A spontaneous reflection or some momentary conscious noticing of the particular quality of my merged experience can also break that trance-like state. It’s always so shocking to notice that consciously noticing my experience completely changes that experience. I’m moved out of the union into my reflections, my process-mind. While some parts of me thoroughly delight in the experience of meandering with my reflections/my conscious process, other parts of me keenly feel the loss of the sense of union/merged-ness/no-self. Here, too, I dance at a border: the edge between the just being and the reflecting on the wonder of that just being.
I notice how the writing of these monthly columns and the sharing with my closest friends contribute to the “noticing” moments. It’s as though there’s a “story-teller” voice that comes onto the scene and begins to put words to the experience I’ve just been lost in. I so love this “story-teller.” She’s a miraculous companion who’s lived with me forever. She’s always been an incredibly facile translator of the intense, complex, often inchoate world that is my inner emotional life. She gives me words and ways to name, to speak about what might otherwise have stayed always locked, unformed inside of me. It’s her skill that enables me to help others to hear and name and communicate their own often wordless inner experience.
Yet, when she emerges to name and tell the story of my experience of being lost in the moment, she takes me from that moment. Takes me from that holy experience into a wholly different one! At the moment of the shift, I feel so sad, so bereft, and sometimes so crabby! I miss the “lost-into” feeling.

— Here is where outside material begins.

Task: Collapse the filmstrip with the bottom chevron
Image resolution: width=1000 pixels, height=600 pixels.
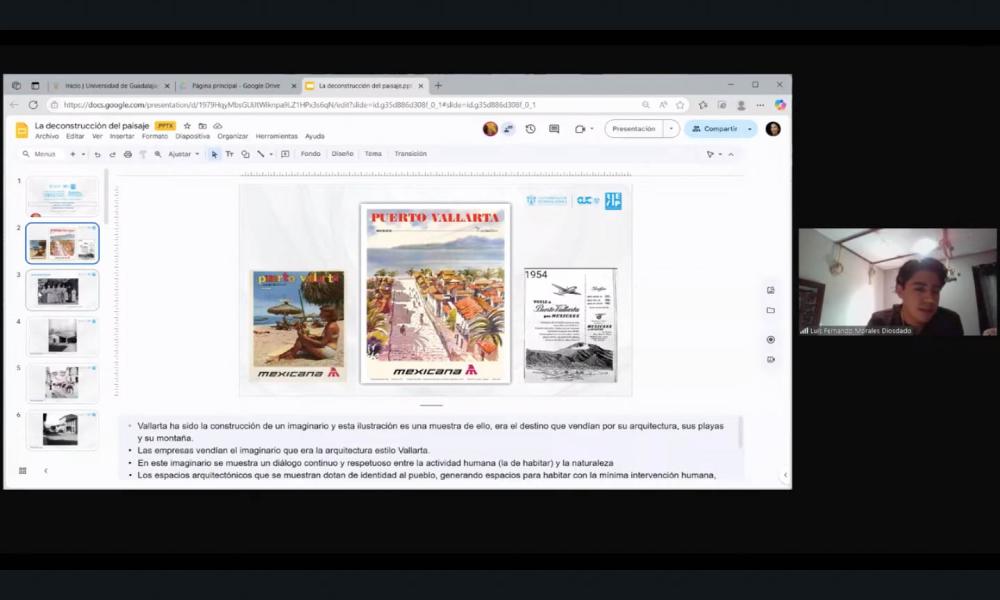Action: 47,471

It’s a familiar theme. One that repeats in many quarters of my life. Always I am drawn to the stillness, to the expandedness, the boundarylessness, the lost-into-ness that I feel in stillness or in solitude. It doesn’t seem to matter whether I’m lost-into wandering in the mountains, wandering in the night to the creeks or around the groves or lost-into gardening, household chores, writing, ruminating, errands or whatever. I spend so much of my time melted into whatever I’m doing, without thought or reflection. (Unless, of course, what I’m melted into is thought and reflection!) In solitude it seems that anything I do allows me the opportunity to be lost-into just itself. There is no separation, no self-consciousness, nothing but the lostness in the doing or in the experiencing.
And inevitably, I’m also engaged in the practice and the challenge of exploring how to incorporate this delicious experience into the world of interacting with others. Sometimes it’s easier than other times. Sometimes I feel so separate, like a visitor in the world of ordinary human sharing. A competent, even reasonably comfortable visitor, but a visitor nonetheless. To that me, it often feels as though I am losing or giving up something precious (the no-separation) by sharing or by sharing about my experiences. Even when the sharing is with the incredibly precious friends with whom I’m the closest.

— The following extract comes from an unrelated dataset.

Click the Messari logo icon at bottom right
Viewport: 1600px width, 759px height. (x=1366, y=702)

Other times with these beloved and kindred souls, the experience of sharing the moment–or sharing the stories of some of each of our other moments–brings some extraordinarily sweet richness, dimensionality and counterpoint. These times I delight in. They grow me. Yet, always in me there’s this repeating push-pull about spending time with others when I could be spending that time with just myself!

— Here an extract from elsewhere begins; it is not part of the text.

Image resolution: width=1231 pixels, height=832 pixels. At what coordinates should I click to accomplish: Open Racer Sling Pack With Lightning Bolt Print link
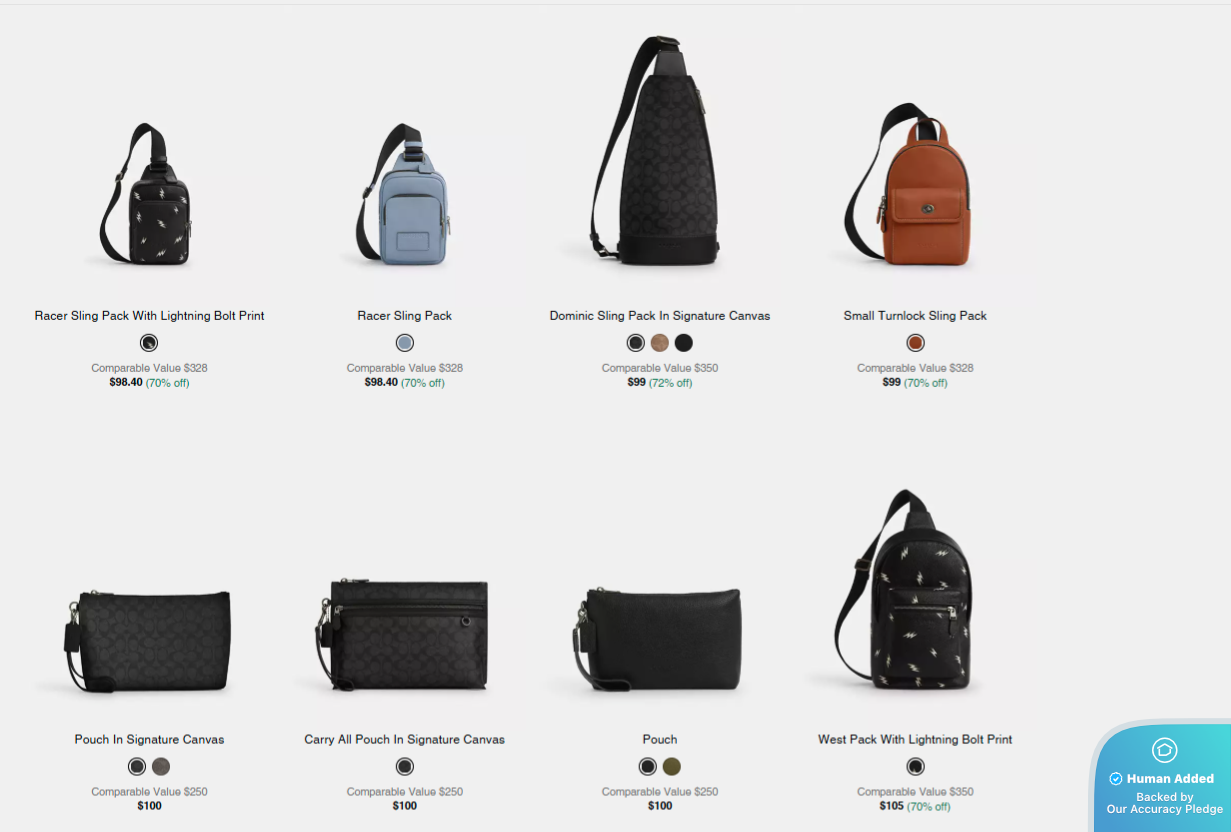(149, 316)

So much has changed in me this year about how being with people (friends or family) affects me. I’m no longer exhausted by the intensity of my “non-work” sojourns with others. I seem able not to absorb others’ energies in the ways that I have for so much of my life till now. I’m able to move so much more flowingly between being with others and being in my solitude. I’m able to move more smoothly through the transitions in either direction. All of this seems rather miraculous to me! I still don’t quite understand how this enormous shifting has come into being. My best guess is that some combination of a year and a half’s worth of both ongoing Feldenkrais body releasing work and regular once monthly week-long chunks of unplugged time are sourcing these extraordinary changes in me.
It’s certainly easier than ever to be with friends or family, to be in very different with-other realities. Yet there is still so much back and forth-ing in me about choosing to spend time away from solitude. And then, odd moments happen! In the middle of my birthday retreat, on the day of my actual birthday–a day I haven’t shared with anyone in almost 20 years–I actually had and acted on an urge to call a particular friend! It came as a complete shock to both of us that I actually wanted to ask her to come to Ojai and share dinner with me at a little down home and funky family-style Italian restaurant!
What was truly wonderful about it all was that she was actually free to come–after doing some errands she had to deal with first. Even more extraordinary was the fact that we both understood (and both completely accepted) that by the time she actually got here–some almost three hours later–I might no longer be in the mood to really want her here! She was completely willing to make the hour’s trip from Santa Barbara knowing that she might get here only to have to turn right around and go back home.
Knowing that she was saying yes to coming all that way–even though she knew that the “who” I might be when she got here could be a totally other “who” than the “who” that had called her–was what allowed me to risk the asking at all! Spirit really “fooled with us” big time along the way. The timing went awry. She was later than she thought she’d be finishing her errands. She was behind slow drivers the whole way. She had trouble getting through to leave me a message.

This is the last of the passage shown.